The Grand Jury further charges:

1. On or about the 14th day of April, 1955, at the Southern District of New York, Samuel Roth, the defendant herein, unlawfully, wilfully and knowingly deposited and caused to be deposited for mailing and delivery certain matters, to wit, eight magazines entitled “Good Times”, described further as Vol. 1 No. 7, Vol. 1 No. 8, Vol. 1 No. 9, Vol. 1, No. 10, Vol. 1, No. 11, Vol. 1, No. 12, Vol. 2, No. 13, and Vol 2 No. 14, addressed to:

George Blair
Box 528
Dover, N. J.

which matters were non–mailable in that they were obscene, lewd, lascivious, filthy and of an indecent character.

2. The aforesaid non–mailable matters are of such vile, obscene, lewd and lascivious character that a further de– [*17] scription thereof would defile the records of this Court, and therefore such further description is not set forth in this indictment.
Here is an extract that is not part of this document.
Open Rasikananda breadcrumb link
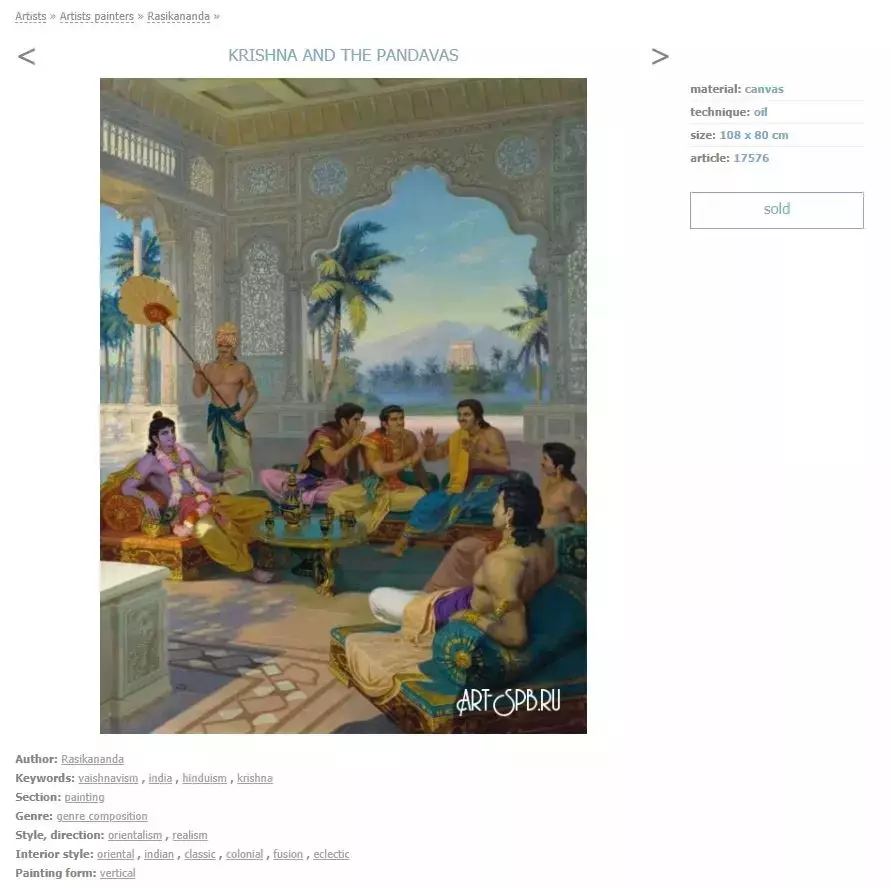 [178, 16]
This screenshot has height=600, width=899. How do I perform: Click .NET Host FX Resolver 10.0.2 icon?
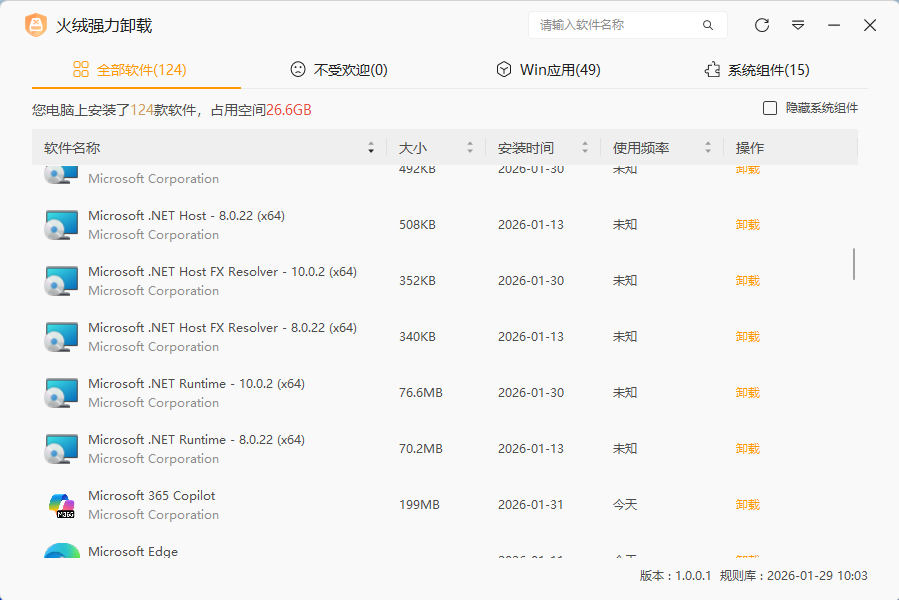(61, 281)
(Title 18, United States Code, Sections 1 and 1461.)

[fol. 23]                Count XXI

The Grand Jury further charges:

1. On or about the 30th day of June, 1955, at the Southern District of New York, Samuel Roth, the defendant herein, unlawfully, wilfully and knowingly deposited and caused to be deposited for mailing and delivery certain matters, to wit, a quantity of magazines entitled “Good Times”, described further as Vol. 2 No. 15, addressed to:

King’s News
250 E. Fifth St.
Cincinnati, Ohio

which matters were non–mailable in that they were obscene, lewd, lascivious, filthy and of an indecent character.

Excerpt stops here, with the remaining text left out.